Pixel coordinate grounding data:
========================================================================

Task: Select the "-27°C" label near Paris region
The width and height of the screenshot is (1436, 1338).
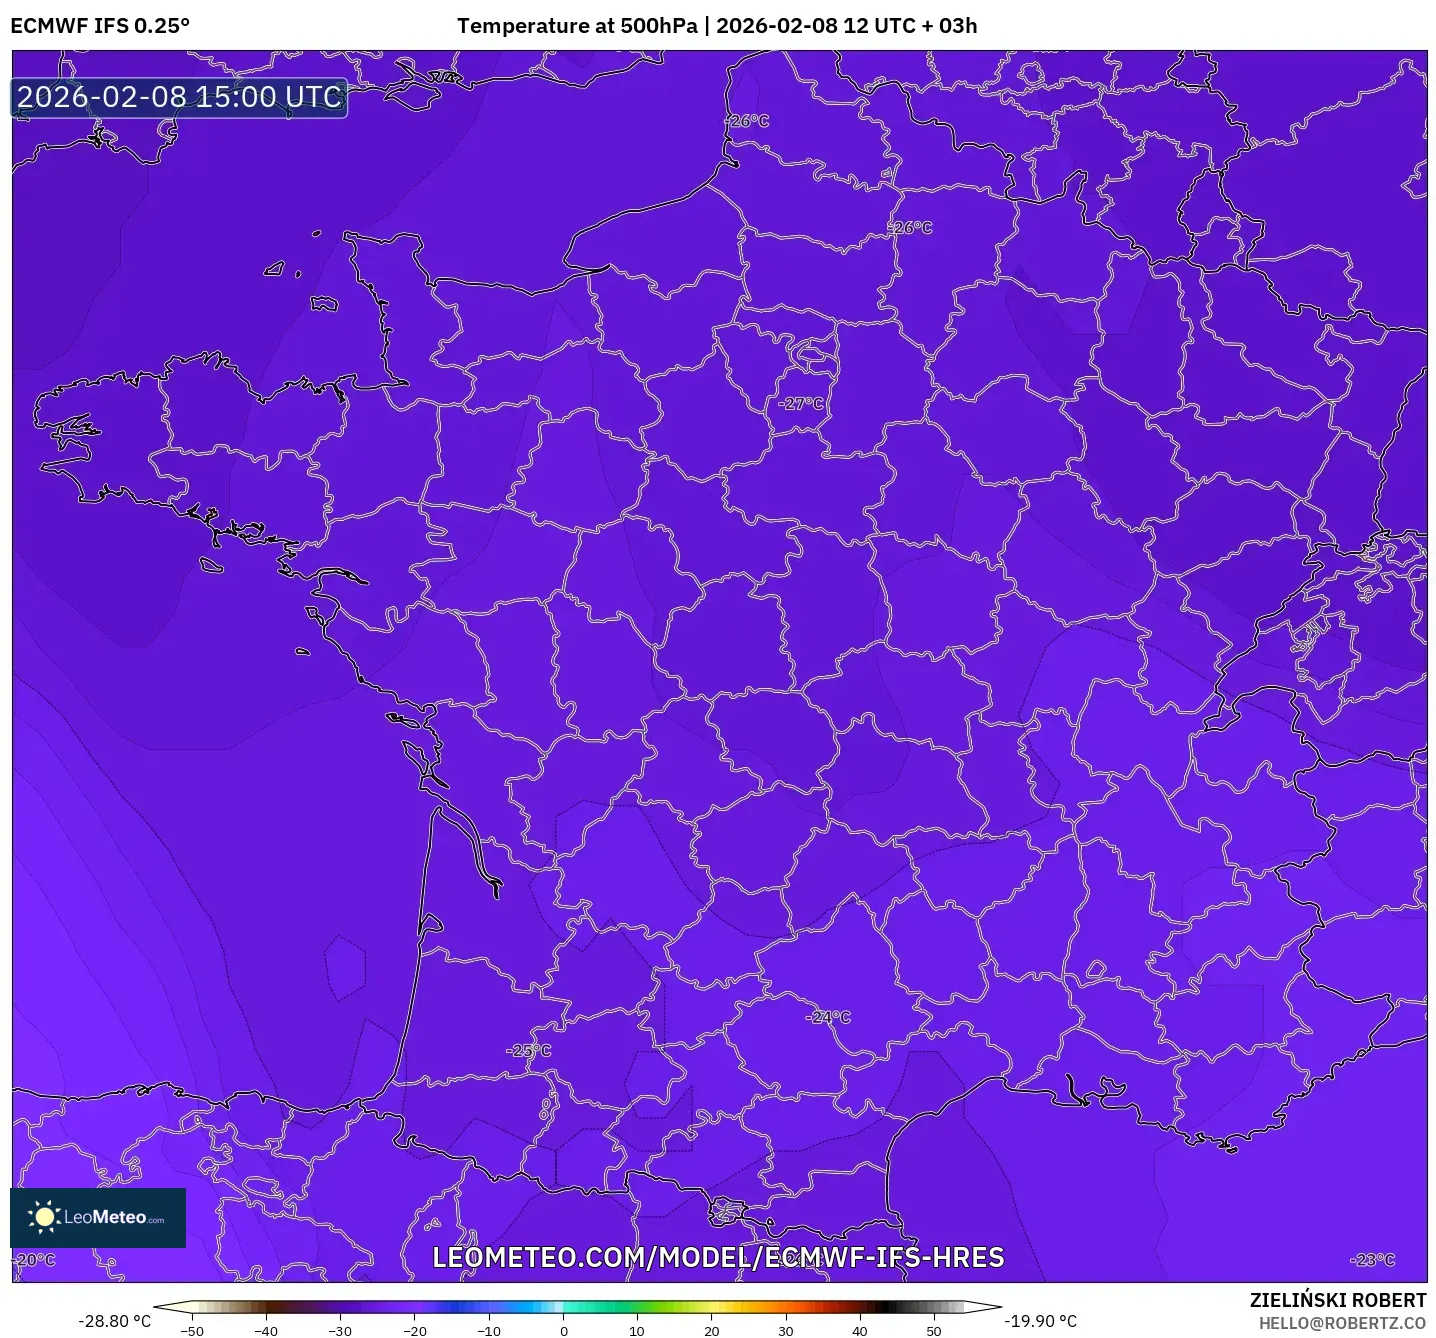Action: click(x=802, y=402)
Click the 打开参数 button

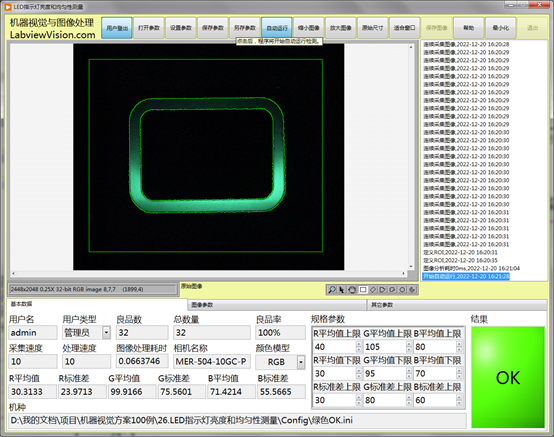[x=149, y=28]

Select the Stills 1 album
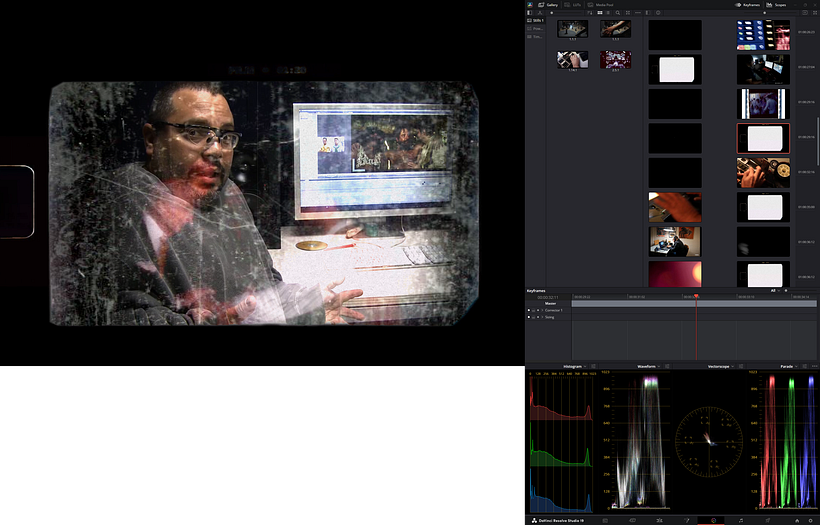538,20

========================================================================

● **Work order**: Write out every record exactly. Leave the pictures out.

● **Expected answer**:
Task: Select the "-27°C" label near Paris region
The width and height of the screenshot is (1436, 1338).
Action: click(x=802, y=402)
Click the 打开参数 button

[x=149, y=28]

Select the Stills 1 album
538,20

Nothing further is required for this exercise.